Example of a functor preserving only finite coproducts

What is an example of a functor $$F : \mathsf{Set} \to \mathsf{Set}$$ which preserves finite coproducts, but not infinite coproducts?

The functors preserving infinite coproducts are given by $T \times - : \mathsf{Set} \to \mathsf{Set}$ for some set $T$. If a functor preserves finite coproducts, then the natural map $F(1) \times X \to F(X)$ is an isomorphism if $X$ is finite. Thus, a counterexample will involve infinite sets.
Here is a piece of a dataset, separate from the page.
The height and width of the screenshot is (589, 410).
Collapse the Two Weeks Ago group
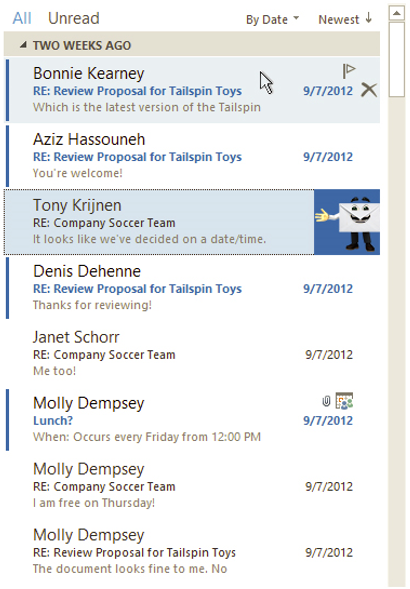(x=23, y=45)
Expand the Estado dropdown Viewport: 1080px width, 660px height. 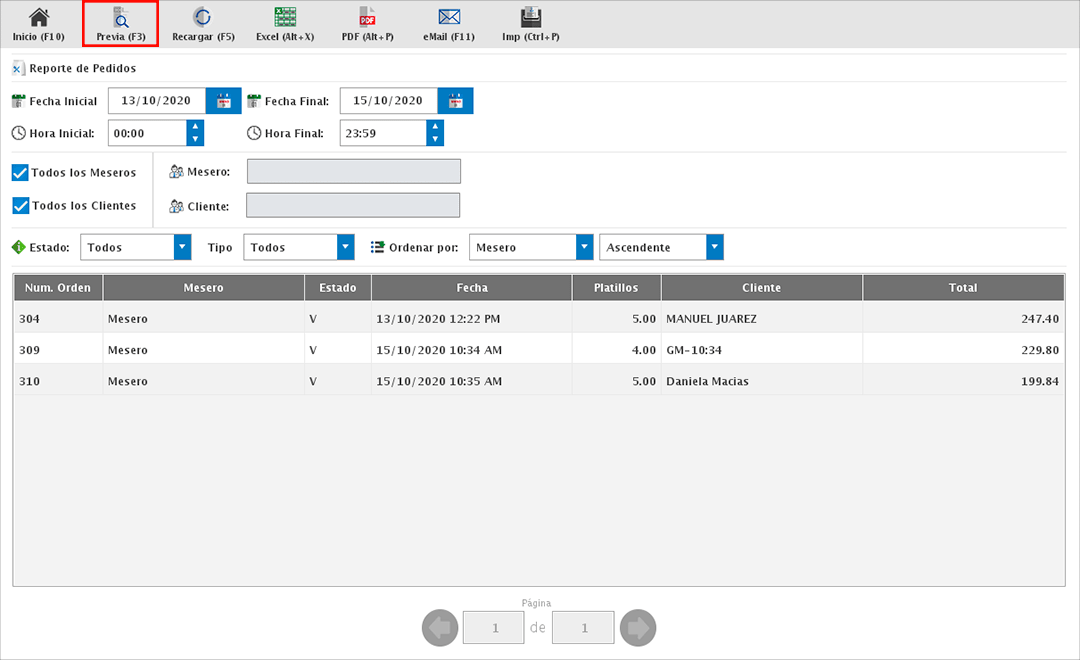click(182, 247)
For the category $\mathsf{Ab}$ of abelian groups, a counterexample is simply $X \mapsto X^{\mathbb{N}}$.

Edit.

Jakob Werner has suggested the functor $F(X) = \mathrm{Spec}(A^X)$ for any commutative ring $A$. For fields $A$ this gives the functor of ultrafilters in my answer. I am still curious if there are other, more basic classes of examples.

Solution 1:

The following example seems to work. Consider the composition $$F : \mathsf{Set} \xrightarrow{D} \mathsf{Top} \xrightarrow{\beta} \mathsf{CompHaus} \xrightarrow{U} \mathsf{Set},$$ where $D$ is the discrete topology, $\beta$ is the Stone-Cech-compactification, and $U$ is the forgetful functor. In other words, $F(X)$ is the set of ultrafilters on $X$. Since $D$ and $\beta$ are left adjoint and $U$ preserves finite coproducts, it follows that $F$ preserves finite coproducts. But it does not preserve arbitrary coproducts, since $F(\mathbb{N})$ is not isomorphic to $\coprod_{n \in \mathbb{N}} F(\{n\}) \cong \mathbb{N}$.

Solution 2:

Here is a class of examples, generalizing yours: Look at the composition $$\mathbf{Set}\xrightarrow{\mathfrak{P}}\mathbf{CRing}^{\operatorname{op}}\xrightarrow{\operatorname{Spec}}\mathbf{Set}\,.$$ The first functor takes a set $X$ to the power set ring $\mathfrak{P}(X)\cong\mathbb{F}_2^X$. The interesting thing happens at the second arrow. One can check that the compositions is isomorphic to your functor $F$, as Asaf Karigala points out. But of course you can replace $\mathbb{F}_2$ by any other fixed commutative ring.

Solution 3:

As noted, the ultrafilter functor is an example; in fact, it is the terminal example, as shown by Reinhard Börger in this paper:

http://www.sciencedirect.com/science/article/pii/0022404987900417

All finite-coproduct-preserving endofunctors of $\mathbf{Set}$ are actually quite closely related to ultrafilters. Another basic example is as follows. If $\mathscr U$ is an ultrafilter on a set $A$, we can consider the ultrapower functor $(-)^{\mathscr U} \colon \mathbf{Set} \to \mathbf{Set}$. This sends a set $X$ to the quotient of $X^A$ by the equivalence relation wherein $\vec{x} \equiv \vec{y}$ just when $\{a \in A : x_a = y_a\} \in \mathscr U$ (i.e., when $\vec x = \vec y$ "$\mathscr U$-almost everywhere").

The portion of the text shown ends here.